No action is being taken in any jurisdiction outside the United
States to permit a public offering of the common stock or
possession or distribution of this prospectus in that
jurisdiction. Persons who come into possession of this
prospectus in jurisdictions outside the United States are
required to inform themselves about and to observe any
restrictions as to this offering and the distribution of this
prospectus applicable to those jurisdictions.

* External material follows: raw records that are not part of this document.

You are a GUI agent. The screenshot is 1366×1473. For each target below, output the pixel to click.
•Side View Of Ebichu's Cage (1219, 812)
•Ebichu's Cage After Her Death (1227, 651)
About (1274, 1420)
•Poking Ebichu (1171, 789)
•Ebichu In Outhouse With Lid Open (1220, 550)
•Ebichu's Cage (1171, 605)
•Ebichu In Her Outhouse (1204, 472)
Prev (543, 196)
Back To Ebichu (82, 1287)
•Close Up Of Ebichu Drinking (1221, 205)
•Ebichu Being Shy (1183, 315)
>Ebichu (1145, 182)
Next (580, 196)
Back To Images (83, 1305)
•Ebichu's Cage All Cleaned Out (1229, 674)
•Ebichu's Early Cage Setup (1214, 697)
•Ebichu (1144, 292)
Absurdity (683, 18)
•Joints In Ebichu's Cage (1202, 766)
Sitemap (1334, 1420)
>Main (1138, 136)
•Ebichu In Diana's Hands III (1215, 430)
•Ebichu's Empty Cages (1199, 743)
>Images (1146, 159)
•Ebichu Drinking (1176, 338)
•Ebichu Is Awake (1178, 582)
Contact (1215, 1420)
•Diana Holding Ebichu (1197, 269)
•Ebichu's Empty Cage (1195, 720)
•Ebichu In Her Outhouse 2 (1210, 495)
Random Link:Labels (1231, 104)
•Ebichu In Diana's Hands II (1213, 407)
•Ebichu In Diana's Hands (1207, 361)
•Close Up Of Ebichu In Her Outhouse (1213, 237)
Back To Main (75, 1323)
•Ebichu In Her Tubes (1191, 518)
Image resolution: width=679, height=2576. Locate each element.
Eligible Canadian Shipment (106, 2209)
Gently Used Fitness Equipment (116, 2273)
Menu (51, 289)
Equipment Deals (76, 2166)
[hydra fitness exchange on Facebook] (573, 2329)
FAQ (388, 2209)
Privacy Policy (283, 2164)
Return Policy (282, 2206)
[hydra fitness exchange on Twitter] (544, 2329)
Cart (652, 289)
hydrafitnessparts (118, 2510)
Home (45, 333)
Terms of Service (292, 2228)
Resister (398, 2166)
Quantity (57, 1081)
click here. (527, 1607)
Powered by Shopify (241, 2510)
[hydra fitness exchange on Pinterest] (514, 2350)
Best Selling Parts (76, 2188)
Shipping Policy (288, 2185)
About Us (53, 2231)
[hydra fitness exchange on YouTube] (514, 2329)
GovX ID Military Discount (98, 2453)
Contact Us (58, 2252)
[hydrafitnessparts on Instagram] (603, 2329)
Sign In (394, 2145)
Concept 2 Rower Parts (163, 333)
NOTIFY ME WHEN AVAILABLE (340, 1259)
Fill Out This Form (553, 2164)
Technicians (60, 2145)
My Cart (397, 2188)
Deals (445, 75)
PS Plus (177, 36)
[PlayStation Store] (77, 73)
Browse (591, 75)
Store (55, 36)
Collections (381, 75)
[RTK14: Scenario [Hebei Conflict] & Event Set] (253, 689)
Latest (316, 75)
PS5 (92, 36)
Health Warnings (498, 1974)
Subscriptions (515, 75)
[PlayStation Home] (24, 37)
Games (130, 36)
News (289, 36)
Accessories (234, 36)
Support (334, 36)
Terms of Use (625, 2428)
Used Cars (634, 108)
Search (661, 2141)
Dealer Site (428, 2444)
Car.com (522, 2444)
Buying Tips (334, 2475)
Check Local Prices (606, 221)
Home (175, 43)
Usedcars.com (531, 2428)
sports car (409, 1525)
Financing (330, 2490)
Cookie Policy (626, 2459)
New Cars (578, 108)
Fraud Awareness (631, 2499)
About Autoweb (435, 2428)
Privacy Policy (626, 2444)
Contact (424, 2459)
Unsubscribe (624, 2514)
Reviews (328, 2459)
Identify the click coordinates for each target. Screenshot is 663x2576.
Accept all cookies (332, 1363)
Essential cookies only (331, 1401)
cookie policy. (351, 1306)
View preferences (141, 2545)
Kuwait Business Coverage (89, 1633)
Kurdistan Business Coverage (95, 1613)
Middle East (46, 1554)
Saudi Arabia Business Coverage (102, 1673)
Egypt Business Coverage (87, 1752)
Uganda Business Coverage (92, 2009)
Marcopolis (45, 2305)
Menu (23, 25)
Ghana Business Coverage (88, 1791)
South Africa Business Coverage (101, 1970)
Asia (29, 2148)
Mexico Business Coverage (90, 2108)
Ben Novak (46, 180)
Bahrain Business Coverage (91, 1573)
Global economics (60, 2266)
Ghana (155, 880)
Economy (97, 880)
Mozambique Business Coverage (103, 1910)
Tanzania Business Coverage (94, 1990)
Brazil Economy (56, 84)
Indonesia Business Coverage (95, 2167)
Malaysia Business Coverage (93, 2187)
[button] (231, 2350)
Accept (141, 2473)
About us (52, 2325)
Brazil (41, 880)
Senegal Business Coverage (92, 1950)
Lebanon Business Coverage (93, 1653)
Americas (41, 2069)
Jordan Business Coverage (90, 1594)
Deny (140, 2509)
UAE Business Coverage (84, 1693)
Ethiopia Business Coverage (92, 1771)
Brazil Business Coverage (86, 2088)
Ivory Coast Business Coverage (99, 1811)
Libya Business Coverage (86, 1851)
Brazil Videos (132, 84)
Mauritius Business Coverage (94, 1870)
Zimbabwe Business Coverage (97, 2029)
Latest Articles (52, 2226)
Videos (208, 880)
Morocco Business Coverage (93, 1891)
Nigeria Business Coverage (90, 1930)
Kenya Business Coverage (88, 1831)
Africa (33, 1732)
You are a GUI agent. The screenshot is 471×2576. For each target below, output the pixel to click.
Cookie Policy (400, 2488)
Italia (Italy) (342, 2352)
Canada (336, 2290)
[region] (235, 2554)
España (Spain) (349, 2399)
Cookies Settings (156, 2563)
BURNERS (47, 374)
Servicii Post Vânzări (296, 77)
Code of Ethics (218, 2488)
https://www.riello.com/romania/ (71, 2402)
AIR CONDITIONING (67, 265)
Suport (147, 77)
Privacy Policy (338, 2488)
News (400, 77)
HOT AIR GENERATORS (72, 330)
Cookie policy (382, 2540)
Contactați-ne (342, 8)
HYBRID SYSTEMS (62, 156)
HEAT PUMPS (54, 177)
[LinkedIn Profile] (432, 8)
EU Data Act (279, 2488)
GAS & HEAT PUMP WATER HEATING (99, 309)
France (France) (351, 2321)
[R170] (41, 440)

In this prospectus we rely on and refer to information and
statistics regarding the banking industry and the Tennessee
banking market. We obtained this market data from independent
publications or other publicly available information. Although
we believe these sources are reliable, we have not independently
verified and do not guarantee the accuracy and completeness of
this information.
As used in this prospectus the terms we,
us and our refer to Greene County
Bancshares, Inc. and its subsidiaries on a consolidated basis
(unless the context indicates another meaning) and the terms the
Bank, the bank, or our bank
means Greene County Bank (unless the context indicates another
meaning).
i
SUMMARY
This summary highlights specific information contained
elsewhere in this prospectus or incorporated herein by
reference. This summary is not complete and does not contain all
of the information that you should consider before investing in
our common stock and is qualified in its entirety by the more
detailed information included or incorporated by reference in
this prospectus. To understand this offering fully, you should
carefully read this entire prospectus, including the sections
entitled Risk Factors and Managements
Discussion and Analysis of Financial Condition and Results of
Operations and the documents incorporated herein by
reference.
Greene County Bancshares, Inc.
We are a bank holding company headquartered in Greeneville,
Tennessee. Our operations are primarily conducted through Greene
County Bank, our bank subsidiary, and its 41 Tennessee branches
located throughout East and Middle Tennessee. We also operate a
banking branch in each of Bristol, Virginia and
Hot Springs, North Carolina. The bank also operates a trust
services office in Lebanon, Tennessee and a mortgage banking
business in Knoxville, Tennessee. The map located on the inside
front cover of this prospectus provides further detail of our
office locations. Through the bank, we offer a range of lending
services, including real estate, commercial and consumer loans,
to individuals, small- and medium-sized businesses and other
organizations located throughout our markets. We complement our
lending operations with an array of retail deposit products and
fee-based services to support our clients. While offering our
customers the breadth of products typically found at larger
institutions, we employ a community banking strategy that
emphasizes superior customer service. We believe our focus on
customer relationships allows us to compete effectively within
our markets and provides us a competitive advantage as we expand
both within our existing markets and into new markets.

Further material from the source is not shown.